Frieden was named to the post in May 2009, after serving as the commissioner of the New York City Health Department through most of New York Mayor Michael Bloomberg's first two terms, pushing anti-smoking and anti-trans fat and anti-soda proposals. He was not in New York when Bloomberg pushed the ban on large sodas. But, Olson said he set the tone.

That's not the only problem, Olson said, referring to Obamacare.

“The other thing the Obama administration is doing is funneling massive grants, millions and millions of dollars to localities that are willing to do things like propagandize against salt and fat and for outright lobbying to get people to stir up these local initiatives to have the town ban happy meals or have the town ban the locations of a fast food restaurant through zoning,” Olson said.

“You thought these things were springing up because the federal government was interested in them. The fact is, the federal government, your money, has been paying for those things to spring up everywhere,” Olson continued. “So I don't know if we can defund Obamacare in general. But the fact is Obamacare has a slush fund, which is going to be projected $2 billion often insulated from the appropriations process in Congress in order to do health interventions putting propaganda in localities. I hope they can defund that part of it.”

Part of the problem has been government bureaucrats redefining themselves, said J. Justin Wilson, a senior research analyst at the Center for Consumer Freedom.

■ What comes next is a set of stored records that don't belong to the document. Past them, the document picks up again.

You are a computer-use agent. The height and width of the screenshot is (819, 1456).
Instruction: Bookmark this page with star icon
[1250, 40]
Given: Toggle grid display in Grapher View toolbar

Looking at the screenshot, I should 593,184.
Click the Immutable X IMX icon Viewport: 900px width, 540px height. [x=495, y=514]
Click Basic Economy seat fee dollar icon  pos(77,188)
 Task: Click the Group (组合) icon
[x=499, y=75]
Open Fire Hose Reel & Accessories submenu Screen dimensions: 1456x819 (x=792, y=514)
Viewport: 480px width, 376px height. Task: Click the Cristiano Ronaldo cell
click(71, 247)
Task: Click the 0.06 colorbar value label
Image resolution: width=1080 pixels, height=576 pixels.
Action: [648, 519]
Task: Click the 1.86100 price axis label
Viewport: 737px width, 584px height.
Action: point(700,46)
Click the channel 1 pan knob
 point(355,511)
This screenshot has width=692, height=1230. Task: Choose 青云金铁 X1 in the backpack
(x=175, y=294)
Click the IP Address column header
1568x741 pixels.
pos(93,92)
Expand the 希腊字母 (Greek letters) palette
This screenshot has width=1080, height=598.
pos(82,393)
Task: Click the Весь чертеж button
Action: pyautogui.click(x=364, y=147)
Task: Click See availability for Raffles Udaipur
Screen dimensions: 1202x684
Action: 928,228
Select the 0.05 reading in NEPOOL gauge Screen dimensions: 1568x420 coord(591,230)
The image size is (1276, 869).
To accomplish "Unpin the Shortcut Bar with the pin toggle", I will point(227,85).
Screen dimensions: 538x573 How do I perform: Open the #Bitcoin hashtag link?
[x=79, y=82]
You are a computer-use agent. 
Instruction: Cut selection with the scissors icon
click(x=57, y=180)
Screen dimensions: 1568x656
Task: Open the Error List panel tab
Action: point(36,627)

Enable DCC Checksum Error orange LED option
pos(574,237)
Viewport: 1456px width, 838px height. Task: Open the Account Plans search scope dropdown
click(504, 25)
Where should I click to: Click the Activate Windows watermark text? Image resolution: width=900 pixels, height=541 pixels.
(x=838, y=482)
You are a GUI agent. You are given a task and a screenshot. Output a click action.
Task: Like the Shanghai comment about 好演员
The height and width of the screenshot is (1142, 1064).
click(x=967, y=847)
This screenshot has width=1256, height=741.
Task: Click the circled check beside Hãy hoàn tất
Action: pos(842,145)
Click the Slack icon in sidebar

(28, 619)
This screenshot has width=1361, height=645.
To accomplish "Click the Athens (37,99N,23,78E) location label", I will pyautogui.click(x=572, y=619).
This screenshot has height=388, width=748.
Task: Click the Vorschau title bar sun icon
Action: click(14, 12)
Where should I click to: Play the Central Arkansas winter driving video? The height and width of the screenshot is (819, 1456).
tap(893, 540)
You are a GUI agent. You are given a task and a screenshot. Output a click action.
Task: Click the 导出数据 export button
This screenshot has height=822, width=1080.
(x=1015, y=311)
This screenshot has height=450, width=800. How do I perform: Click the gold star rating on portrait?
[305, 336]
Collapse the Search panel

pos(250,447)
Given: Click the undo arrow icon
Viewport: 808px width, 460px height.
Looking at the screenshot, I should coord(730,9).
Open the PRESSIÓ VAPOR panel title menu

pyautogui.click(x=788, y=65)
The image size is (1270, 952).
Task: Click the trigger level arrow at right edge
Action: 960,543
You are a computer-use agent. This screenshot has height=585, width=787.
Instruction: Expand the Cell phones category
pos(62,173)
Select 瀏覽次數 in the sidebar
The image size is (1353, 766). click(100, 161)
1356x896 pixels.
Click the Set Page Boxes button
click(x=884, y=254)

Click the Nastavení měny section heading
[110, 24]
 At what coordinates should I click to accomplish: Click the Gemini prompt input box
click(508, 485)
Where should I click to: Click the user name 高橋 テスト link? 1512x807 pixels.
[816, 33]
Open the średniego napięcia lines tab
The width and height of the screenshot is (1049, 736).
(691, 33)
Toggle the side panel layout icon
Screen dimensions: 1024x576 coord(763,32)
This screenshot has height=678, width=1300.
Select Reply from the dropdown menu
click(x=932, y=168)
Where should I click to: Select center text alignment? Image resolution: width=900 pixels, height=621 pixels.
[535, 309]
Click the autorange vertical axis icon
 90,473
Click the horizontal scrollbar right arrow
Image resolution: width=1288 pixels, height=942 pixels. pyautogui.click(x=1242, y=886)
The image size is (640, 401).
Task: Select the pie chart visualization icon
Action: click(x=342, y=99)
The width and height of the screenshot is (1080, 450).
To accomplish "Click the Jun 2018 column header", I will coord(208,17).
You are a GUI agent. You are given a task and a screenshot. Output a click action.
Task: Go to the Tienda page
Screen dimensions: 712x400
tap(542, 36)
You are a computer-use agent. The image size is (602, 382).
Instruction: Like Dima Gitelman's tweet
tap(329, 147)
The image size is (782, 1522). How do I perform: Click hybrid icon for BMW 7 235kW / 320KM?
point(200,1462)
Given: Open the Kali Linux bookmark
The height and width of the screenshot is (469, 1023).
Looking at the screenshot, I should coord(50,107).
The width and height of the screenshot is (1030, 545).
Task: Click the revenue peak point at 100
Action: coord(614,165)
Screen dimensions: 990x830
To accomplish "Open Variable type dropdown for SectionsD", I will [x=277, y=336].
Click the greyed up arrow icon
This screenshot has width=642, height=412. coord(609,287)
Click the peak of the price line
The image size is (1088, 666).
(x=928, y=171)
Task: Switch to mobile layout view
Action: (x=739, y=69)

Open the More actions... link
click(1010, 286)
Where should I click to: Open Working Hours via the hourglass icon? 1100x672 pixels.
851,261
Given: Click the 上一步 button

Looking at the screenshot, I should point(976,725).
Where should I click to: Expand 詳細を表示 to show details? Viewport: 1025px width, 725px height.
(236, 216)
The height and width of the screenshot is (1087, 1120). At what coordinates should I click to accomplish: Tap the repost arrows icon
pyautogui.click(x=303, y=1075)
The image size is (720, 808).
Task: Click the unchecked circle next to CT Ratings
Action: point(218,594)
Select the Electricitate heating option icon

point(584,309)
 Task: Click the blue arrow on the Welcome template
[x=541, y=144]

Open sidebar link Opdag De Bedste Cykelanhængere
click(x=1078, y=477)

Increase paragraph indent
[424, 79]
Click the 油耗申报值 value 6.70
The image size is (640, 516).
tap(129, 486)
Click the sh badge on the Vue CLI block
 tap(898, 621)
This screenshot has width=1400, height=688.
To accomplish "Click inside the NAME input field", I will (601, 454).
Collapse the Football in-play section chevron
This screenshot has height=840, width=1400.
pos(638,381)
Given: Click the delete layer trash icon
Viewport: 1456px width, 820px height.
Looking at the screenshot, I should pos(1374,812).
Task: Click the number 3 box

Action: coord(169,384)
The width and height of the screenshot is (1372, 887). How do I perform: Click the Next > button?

“Public health has been very, very good. It's a $3 billion industry,” Wilson said. “But they were way too effective, they have pension funds and they have careers they want to make, so you have mission creep, what was public health is now private health. That you can go up the chain a little bit more – what we really need to do is protect people from themselves because that's really where the problems are. What's slowing the increase in life expectancy and they are realizing now it's individual bad behavior.”

But even these regulations aren't effective, said Nita Ghei, policy researcher and editor at the Mercatus Center. She pointed that the state and California and numerous municipalities required menu labeling before Obamacare, while a growing number of restaurants voluntarily listed calorie counts on mentions. Despite all this in recent year, obesity has increased.

But she added, there is another way of looking at this.

“It's a sign that the United States is enormously wealthy,” Chei said. “I grew up in India. There we didn't worry about the population becoming obese. We worried about them starving to death.”